Uncertain about the region’s weak growth prospects, European companies are sitting on a lot of cash these days. The 265 European firms in the StoxxEurope 600 Index, excluding banks and insurers, were holding $475 billion in cash at the end of 2012, according to data compiled by Bloomberg.

That’s three times more than in 2002, said Bloomberg.

On the flip-side, European private investment has plummeted. As of the end of 2011, private investment in 26 of the 27 EU member countries had not recovered to 2007 levels, and private investment in the bloc was roughly 15% lower than 2007 levels, the consultancy firm McKinsey said in a December report.

private investment EU

This matters because private investment typically generates about one-third of GDP growth in the first two years of a recovery, the firm noted. In 41 cases where real GDP fell and private investment declined by at least 10%, said McKinsey, private investment typically recovered only five years after the year GDP peaked. On that basis, a recovery in private investment in EU economies is behind schedule. 

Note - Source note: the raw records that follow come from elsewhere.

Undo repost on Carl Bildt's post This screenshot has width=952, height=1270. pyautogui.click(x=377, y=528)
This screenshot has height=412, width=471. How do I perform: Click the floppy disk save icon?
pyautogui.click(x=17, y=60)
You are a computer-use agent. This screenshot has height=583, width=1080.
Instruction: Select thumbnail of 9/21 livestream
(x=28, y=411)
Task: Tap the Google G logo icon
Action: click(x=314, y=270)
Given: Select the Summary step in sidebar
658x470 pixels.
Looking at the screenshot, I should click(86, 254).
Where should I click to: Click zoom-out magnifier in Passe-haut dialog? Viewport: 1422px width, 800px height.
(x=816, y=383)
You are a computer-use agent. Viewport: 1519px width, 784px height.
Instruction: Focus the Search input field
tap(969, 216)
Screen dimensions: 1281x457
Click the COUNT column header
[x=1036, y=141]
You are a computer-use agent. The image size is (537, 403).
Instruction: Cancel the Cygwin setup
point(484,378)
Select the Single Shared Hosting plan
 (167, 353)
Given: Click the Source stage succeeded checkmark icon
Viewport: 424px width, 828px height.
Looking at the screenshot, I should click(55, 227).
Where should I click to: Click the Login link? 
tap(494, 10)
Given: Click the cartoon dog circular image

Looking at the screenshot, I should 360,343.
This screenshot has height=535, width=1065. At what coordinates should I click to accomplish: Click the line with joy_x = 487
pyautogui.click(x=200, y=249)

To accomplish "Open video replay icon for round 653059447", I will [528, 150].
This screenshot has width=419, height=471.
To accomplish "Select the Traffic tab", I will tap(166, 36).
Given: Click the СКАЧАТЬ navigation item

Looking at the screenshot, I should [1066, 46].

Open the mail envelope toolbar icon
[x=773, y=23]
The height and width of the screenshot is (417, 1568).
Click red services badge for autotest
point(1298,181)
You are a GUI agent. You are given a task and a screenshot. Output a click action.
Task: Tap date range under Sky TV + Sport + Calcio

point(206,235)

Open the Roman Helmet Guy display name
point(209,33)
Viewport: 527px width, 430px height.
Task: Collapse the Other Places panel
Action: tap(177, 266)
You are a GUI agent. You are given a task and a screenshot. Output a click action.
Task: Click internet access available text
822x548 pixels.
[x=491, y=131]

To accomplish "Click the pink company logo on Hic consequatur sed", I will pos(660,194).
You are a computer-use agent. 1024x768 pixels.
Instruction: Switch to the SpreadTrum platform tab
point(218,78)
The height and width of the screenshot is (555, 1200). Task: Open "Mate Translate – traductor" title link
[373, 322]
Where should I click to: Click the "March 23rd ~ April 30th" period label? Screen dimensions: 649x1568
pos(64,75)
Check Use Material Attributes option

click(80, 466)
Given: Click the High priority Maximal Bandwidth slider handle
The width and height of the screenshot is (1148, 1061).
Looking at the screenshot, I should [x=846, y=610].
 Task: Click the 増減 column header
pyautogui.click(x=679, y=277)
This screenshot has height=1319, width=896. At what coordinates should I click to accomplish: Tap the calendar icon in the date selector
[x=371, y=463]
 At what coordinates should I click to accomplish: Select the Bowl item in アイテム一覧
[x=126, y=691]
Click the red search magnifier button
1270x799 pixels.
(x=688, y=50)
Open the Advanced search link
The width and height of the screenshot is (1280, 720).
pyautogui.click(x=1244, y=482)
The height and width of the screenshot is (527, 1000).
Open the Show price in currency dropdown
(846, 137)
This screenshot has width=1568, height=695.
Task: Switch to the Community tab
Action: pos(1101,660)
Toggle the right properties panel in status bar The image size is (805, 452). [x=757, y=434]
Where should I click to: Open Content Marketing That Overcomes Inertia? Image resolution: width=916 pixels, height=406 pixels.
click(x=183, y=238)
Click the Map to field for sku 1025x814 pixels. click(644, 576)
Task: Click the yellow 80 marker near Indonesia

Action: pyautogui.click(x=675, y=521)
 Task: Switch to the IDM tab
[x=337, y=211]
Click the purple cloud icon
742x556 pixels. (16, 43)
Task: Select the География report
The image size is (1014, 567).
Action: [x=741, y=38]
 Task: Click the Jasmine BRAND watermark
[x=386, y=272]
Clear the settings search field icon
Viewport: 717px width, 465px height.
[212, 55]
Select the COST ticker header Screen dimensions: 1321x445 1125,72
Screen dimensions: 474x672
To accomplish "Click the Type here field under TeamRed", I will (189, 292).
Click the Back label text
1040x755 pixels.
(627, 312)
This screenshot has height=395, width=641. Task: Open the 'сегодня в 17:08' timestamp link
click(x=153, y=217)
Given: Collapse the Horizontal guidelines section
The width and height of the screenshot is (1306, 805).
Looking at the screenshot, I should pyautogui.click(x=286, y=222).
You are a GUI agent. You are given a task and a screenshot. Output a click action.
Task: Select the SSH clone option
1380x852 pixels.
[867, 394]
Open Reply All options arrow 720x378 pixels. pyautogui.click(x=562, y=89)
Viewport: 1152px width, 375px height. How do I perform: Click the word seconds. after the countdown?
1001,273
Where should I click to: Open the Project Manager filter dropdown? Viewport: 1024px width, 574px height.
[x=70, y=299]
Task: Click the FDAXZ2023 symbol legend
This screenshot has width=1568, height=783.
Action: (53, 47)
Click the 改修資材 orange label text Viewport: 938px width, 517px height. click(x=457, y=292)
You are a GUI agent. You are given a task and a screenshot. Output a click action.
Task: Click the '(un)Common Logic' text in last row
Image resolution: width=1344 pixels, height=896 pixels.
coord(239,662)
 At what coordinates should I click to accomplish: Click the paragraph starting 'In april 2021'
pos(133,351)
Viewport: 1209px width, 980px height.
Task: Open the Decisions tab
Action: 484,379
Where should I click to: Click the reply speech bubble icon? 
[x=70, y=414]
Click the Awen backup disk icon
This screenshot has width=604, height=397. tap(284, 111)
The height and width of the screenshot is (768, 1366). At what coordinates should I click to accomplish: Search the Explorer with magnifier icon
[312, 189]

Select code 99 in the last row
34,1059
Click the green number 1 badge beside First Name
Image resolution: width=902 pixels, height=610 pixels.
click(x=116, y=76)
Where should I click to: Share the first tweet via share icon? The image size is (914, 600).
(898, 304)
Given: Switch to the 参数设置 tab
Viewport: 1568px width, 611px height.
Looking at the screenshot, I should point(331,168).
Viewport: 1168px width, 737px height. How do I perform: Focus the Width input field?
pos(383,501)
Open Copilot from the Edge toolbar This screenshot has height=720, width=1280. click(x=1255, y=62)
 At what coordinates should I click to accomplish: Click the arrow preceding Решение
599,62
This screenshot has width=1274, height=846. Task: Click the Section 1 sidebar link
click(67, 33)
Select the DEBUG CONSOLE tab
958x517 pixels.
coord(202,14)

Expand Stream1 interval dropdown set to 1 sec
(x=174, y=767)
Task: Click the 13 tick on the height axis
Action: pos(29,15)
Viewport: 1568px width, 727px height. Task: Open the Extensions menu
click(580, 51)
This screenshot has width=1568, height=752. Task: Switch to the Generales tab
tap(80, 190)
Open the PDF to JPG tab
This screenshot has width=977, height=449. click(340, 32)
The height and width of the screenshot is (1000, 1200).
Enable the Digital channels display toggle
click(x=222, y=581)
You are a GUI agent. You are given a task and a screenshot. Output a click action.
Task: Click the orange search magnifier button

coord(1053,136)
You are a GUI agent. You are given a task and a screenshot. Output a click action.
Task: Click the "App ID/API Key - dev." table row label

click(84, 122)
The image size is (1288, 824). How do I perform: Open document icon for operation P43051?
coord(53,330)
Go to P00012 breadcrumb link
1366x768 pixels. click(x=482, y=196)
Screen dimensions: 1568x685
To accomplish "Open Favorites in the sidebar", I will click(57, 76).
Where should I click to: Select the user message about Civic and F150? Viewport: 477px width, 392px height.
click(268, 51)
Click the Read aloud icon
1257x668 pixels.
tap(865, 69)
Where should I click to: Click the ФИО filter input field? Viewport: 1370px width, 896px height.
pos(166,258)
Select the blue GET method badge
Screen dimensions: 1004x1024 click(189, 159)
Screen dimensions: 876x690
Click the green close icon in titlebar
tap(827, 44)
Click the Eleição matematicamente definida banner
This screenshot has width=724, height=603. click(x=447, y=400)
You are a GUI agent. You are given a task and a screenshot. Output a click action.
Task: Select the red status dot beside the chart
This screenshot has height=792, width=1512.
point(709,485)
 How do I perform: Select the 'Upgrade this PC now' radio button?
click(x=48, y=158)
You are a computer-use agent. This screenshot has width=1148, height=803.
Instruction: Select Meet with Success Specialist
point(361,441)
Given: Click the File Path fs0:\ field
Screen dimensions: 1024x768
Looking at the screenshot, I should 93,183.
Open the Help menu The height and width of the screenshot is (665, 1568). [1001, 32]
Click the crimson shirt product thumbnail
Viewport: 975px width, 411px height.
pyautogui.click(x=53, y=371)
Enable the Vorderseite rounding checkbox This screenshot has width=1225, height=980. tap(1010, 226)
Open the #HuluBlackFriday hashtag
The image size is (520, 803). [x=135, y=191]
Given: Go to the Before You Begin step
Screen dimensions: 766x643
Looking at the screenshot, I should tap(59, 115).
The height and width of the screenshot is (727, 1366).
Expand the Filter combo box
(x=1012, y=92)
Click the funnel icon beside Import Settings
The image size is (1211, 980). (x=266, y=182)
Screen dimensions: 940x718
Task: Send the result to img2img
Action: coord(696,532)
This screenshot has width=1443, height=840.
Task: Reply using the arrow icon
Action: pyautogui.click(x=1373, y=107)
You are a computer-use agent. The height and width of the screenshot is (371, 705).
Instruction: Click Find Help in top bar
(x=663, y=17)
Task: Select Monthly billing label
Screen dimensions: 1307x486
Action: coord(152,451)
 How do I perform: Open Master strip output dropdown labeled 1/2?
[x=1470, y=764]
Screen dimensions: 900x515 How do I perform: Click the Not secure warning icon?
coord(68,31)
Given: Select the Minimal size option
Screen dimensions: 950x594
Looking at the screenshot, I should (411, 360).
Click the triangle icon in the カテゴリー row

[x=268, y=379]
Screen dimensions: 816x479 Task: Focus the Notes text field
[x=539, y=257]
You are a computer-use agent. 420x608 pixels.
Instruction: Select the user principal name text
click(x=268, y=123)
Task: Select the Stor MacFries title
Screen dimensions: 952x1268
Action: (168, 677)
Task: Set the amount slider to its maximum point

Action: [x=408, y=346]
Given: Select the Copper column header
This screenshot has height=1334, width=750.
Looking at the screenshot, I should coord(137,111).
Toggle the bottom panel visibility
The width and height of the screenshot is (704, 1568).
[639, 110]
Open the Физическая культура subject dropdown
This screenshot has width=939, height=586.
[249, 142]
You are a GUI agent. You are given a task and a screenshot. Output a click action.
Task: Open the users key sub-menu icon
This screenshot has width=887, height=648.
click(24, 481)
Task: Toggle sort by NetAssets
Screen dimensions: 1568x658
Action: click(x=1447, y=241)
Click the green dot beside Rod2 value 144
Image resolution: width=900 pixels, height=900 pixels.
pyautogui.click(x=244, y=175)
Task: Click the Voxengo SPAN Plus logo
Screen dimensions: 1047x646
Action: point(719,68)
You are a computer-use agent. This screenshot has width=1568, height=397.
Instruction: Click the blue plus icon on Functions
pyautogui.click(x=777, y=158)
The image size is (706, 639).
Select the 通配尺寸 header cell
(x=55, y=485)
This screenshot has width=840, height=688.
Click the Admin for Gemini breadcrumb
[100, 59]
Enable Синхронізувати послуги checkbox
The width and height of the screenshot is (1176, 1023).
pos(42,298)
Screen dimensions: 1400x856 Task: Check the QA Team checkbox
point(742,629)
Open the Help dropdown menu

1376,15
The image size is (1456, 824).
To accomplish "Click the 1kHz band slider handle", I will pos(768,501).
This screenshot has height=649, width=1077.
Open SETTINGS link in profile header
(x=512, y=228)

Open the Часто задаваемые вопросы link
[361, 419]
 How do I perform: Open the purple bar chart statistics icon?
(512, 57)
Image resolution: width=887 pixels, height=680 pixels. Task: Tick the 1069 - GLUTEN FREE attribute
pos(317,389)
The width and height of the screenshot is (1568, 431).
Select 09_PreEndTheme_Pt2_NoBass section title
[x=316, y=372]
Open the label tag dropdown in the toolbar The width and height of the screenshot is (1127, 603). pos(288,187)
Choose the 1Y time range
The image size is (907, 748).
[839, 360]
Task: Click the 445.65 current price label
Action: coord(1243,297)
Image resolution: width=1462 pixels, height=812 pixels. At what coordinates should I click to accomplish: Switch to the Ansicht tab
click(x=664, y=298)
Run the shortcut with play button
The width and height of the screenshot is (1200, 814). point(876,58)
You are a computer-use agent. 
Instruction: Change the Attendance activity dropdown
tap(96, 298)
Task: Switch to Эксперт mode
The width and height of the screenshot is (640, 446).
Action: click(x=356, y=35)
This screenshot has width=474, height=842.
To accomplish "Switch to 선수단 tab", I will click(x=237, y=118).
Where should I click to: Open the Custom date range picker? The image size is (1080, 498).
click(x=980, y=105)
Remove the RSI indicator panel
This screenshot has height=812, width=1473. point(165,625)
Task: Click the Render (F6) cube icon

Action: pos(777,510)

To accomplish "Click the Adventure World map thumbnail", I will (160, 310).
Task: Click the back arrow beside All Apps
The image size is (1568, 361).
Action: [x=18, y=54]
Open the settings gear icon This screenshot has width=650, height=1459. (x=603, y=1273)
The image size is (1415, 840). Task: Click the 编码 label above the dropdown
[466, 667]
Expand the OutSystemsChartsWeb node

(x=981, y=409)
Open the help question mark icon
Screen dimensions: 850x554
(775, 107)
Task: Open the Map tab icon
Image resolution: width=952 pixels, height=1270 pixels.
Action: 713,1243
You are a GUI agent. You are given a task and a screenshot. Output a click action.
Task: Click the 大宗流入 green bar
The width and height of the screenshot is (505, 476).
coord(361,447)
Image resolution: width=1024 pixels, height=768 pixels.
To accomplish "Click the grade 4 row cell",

private investment recovery

Of course, the more European companies decline to invest in the region, the harder it will be for the euro area’s economy to recover. European officials expect the euro zone to shrink 0.3% this year, with domestic consumption and government spending remaining low.

However, the lack of intra-European investment doesn’t mean that Europe is entirely without shoppers. Indeed, as we discussed earlier, Chinese foreign direct investment in the EU climbed from €1 billion a year between 2004 and 2008 to €7.8 billion in 2012, according to US consultancy Rhodium Group. Meanwhile, earlier this month, US cable company Liberty Global announced it would buy Britain’s Virgin Media for $16 billion.

There has been a lot of talk about a potential boom in M&A in 2013, in part because of the mountain of cash European companies are sitting atop. But the real issue here is sentiment, not cash. An October 2012 survey by Citi found that about 66% of European firms said they planned to cut spending in the next six months, with the majority blaming the euro zone crisis for canceling or delaying projects. And, unfortunately, there hasn’t been much in the news lately to prompt a change of heart.